Ma che cosa vuol dire essere missionari? Significa anzitutto essere discepoli di Cristo, ascoltare sempre di nuovo l’invito a seguirlo, l’invito a guardare a Lui: “Imparate da me, che sono mite e umile di cuore” (Mt 11,29).
La nostra missione è dare luce al mondo. “Voi siete il sale della terra… Voi siete la luce del mondo”. (Mt 5,13-16)
Un esempio autentico di questa luce che irradia i cuori di chi incontrano Dio è sicuramente la storia di Chiara Luce Badano, una ragazza morta a soli 19 anni. Una breve vita la sua, ma così intensa da lasciare un segno profondo nella memoria di chi l’ha conosciuta e in chi viene a contatto con lei oggi.
Chiara riusciva a trovare Gesù nei lontani, negli atei e tutta la sua vita è stata caratterizzata dall’amore concreto per tutti. Ogni sua giornata fu una” gemma da innalzare a Dio”, dando un senso eterno ad ogni gesto.

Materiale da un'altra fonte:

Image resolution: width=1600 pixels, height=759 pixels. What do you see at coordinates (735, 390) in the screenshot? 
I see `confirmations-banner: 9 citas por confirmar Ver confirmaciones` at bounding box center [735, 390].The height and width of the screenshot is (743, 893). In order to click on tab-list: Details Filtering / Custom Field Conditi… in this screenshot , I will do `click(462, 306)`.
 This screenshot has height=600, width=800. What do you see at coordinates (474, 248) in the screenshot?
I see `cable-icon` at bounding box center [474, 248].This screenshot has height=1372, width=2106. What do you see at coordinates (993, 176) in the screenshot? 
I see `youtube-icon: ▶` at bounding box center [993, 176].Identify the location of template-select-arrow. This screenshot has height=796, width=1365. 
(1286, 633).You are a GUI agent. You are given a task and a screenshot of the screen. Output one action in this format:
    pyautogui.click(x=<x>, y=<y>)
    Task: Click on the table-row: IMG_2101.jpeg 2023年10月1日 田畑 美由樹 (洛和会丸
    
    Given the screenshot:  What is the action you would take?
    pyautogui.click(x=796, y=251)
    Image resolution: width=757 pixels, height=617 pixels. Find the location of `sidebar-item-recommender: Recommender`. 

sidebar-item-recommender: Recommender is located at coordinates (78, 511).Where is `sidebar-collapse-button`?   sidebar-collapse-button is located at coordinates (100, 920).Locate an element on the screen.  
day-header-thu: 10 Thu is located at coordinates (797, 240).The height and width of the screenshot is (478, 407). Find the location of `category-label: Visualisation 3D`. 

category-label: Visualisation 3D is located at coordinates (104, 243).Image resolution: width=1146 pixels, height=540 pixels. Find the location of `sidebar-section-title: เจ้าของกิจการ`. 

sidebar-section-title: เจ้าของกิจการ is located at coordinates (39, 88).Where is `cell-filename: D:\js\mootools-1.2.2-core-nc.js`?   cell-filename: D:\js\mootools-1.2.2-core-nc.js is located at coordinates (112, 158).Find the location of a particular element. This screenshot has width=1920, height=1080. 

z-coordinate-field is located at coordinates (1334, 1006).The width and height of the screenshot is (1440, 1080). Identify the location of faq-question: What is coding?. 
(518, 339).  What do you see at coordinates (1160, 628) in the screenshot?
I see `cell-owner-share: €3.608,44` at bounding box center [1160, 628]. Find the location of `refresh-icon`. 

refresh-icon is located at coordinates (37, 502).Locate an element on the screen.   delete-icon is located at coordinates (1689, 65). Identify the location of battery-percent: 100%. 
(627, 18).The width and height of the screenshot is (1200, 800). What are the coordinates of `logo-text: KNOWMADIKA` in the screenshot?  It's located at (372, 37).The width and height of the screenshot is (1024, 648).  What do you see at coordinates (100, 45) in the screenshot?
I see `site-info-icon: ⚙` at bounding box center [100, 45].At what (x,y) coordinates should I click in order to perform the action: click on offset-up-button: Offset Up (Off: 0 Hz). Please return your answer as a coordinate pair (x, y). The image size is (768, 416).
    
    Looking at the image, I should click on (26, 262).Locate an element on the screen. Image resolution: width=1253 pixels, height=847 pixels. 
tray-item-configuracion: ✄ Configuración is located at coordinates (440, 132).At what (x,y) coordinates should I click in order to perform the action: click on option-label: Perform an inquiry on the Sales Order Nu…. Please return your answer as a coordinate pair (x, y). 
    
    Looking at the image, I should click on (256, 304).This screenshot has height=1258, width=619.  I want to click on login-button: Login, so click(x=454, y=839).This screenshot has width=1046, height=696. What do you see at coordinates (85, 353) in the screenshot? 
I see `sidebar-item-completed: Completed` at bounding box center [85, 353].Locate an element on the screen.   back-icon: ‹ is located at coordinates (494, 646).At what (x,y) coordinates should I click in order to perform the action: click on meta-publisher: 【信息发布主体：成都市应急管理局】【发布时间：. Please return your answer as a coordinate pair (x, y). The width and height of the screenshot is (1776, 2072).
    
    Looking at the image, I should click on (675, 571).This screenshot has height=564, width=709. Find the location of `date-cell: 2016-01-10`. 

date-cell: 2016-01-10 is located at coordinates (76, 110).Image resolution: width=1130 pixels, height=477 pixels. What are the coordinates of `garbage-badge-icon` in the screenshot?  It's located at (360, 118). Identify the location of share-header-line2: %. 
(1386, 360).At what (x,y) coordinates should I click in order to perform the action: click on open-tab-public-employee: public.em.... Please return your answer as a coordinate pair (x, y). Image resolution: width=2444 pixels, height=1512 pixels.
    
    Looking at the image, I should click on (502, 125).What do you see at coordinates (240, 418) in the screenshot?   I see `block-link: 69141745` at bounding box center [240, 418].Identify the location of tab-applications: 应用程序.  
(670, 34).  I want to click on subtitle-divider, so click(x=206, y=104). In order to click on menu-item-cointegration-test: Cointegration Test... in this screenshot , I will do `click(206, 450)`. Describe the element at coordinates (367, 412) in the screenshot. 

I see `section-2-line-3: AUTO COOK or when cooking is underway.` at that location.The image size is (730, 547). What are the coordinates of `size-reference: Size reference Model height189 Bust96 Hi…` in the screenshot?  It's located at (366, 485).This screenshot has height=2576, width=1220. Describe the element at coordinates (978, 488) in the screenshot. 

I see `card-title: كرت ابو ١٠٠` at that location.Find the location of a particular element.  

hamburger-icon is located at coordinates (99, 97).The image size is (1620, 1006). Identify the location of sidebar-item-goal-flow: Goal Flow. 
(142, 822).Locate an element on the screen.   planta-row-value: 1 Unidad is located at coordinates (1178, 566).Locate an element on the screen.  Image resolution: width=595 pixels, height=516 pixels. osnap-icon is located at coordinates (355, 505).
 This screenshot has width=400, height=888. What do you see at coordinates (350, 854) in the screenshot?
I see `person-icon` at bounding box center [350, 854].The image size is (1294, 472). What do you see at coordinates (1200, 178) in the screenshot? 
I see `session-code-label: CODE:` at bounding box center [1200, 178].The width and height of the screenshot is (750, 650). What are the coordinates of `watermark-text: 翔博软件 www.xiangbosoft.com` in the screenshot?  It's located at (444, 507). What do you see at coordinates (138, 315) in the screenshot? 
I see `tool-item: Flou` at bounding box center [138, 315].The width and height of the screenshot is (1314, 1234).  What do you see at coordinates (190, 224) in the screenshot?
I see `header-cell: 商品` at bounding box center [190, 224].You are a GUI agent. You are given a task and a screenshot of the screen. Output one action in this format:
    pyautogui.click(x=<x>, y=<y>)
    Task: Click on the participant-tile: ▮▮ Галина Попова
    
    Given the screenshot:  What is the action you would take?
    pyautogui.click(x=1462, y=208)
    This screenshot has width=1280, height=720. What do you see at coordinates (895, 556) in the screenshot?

Lei non parlava di Gesù agli altri, lo portava con la sua vita. Diceva infatti: «Io non devo dire di Gesù, ma devo dare Gesù con il mio comportamento». La gioia di vivere, l’entusiasmo per le piccole cose, la contemplazione del creato, la felicità di godere dell’amicizia erano il nutrimento delle sue giornate. Nell’estate del 1988, durante una partita di tennis, sente un lancinante dolore alla spalla. Chiara ha un cancro maligno. Inizia il pellegrinaggio negli ospedali di Torino, una vera e propria via crucis. Deve subire un intervento e prima di entrare nella sala operatoria dice alla mamma: “Se dovessi morire, celebrate una bella Messa e di’ ai Gen che cantino forte”.Si sottopone alla chemioterapia e alle sedute di radioterapia, affrontando tutto come identificazione con i dolori di Cristo. Di fronte alla sofferenza ripete: «Se lo vuoi tu, Gesù, lo voglio anch’io». A chi l’avvicina, Chiara comunica serenità, pace e gioia. “Chiara Luce” – così amava chiamarla Chiara Lubich – lancia un messaggio ai suoi coetanei: “I giovani sono il futuro. Io non posso più correre, però vorrei passare loro la fiaccola come alle Olimpiadi. Hanno una vita sola e vale la pena di spenderla bene”.
Il 7 ottobre 1990 saluta la mamma dicendo: “Sii felice, io lo sono!” e va incontro allo Sposo.
La sua vita è la testimonianza di un sì incondizionato all’amore di Dio, un sì ripetuto fin da piccola, un sì che, con i suoi genitori, con i giovani con cui condivideva la stessa scelta di vita, ha saputo trasformare la malattia in un cammino luminoso verso la pienezza della Vita.
PROPOSITO CONCRETO
Anche noi siamo chiamati ad essere “Gesù oggi” che fa conoscere e sperimentare l’amore di Dio Padre alle persone che incontriamo, con le quali viviamo, e quelle che dobbiamo andare a cercare per aiutarle nelle cose importanti della fede e della vita.